Durante l’incontro “Adriana Zarri: un’altra teologia?”, organizzato lo scorso 9 maggio a Verona dal Circolo dei lettori e dalla società Dante Alighieri della città scaligera,Valeria Lo Forte e Gianni Fontana, presidenti delle due realtà culturali, hanno voluto introdurre l’evento comparando Zarri allo “svegliatore” di Giovanni Papini: «In un mondo dove tutti pensano soltanto a mangiare e a far quattrini, a divertirsi e a comandare, è necessario che vi sia ogni tanto uno che rinfreschi la visione delle cose, che faccia sentire lo straordinario nelle cose ordinarie, il mistero nella banalità, la bellezza nella spazzatura. È necessario uno svegliatore notturno che smantelli per dar posto alla luce».

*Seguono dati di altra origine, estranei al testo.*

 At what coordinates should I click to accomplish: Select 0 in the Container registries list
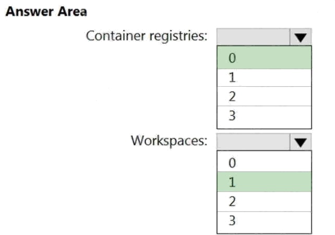pos(264,58)
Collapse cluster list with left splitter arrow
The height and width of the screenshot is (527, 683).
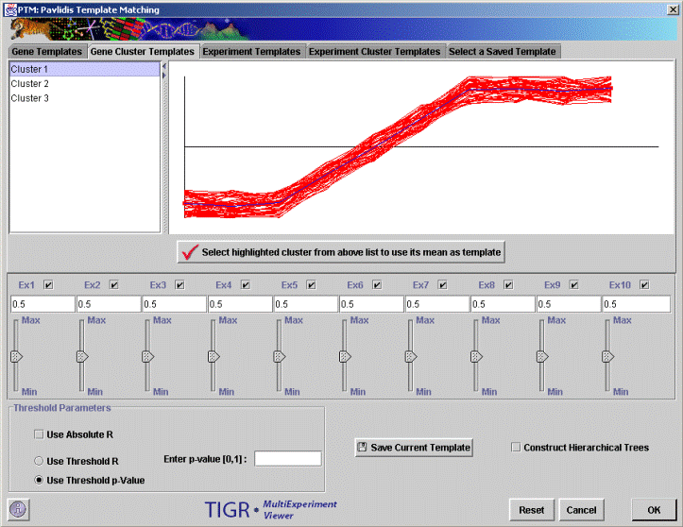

«Adriana era una svegliatrice nei confronti delle istituzioni, soprattutto quelle ecclesiali» è stata la prima considerazione dell’onorevole Giancarla Codrignani (a sinistra nella foto con Paola Azzolini e Chiara Zamboni), cara amica e conoscitrice profonda della vita della giornalista e scrittrice che, a un certo punto della sua vita, ha deciso di vivere in un eremo, come spiegato da lei stessa in Un eremo non è un guscio di lumaca: «La mia preghiera si nutre di solitudine, non di isolamento; e il silenzio contemplativo è denso di parole e di presenze. Per questo rifiuto il verbo “ritirarsi”. Nel deserto non ci si ritira, quasi che fosce un guscio, al riparo dalle difficoltà di tutti. Nel deserto si entra, si cammina, ci si immerge, assumendo la storia e i problemi di tutti».

Nella cascina, dove decise di trascorrere i suoi ultimi anni di vita, Adriana Zarri viveva in modo “sufficiente”, come spiega Chiara Zamboni, docente di Filosofia del linguaggio: «La scelta di povertà non è intesa come ascetismo, ma come una sopravvivenza dignitosa; la bellezza la circondava poiché questa non è rappresentata dalla ricchezza ma dal gusto del bello, in uno stile povero ma illuminato attraverso la sua anima». Non era dipendente dagli altri, ma la scelta della solitudine era un modo per stare autenticamente con gli altri.

Nei suoi racconti e articoli Adriana Zarri non nomina quasi mai direttamente Dio, ma lo fa in modo indiretto, parlando invece delle sue creature, come gli amati gatti, le galline, i conigli… o la natura che la circonda, le sue piante. Il suo amore per la materia lo si ritrova nella concezione che lei stessa aveva di teologia. Per Codrignani, infatti: «il suo pensiero non era sistematico, ma seguiva una via casuale, tipica della vita normale, quotidiana». Tanto si è battuta per le ingiustizie, soprattutto nei confronti delle donne, in cui scorgeva un apporto fondamentale per un salto culturale di un intero Paese. Mai come ora il suo pensiero è attuale, in tutti i Paesi.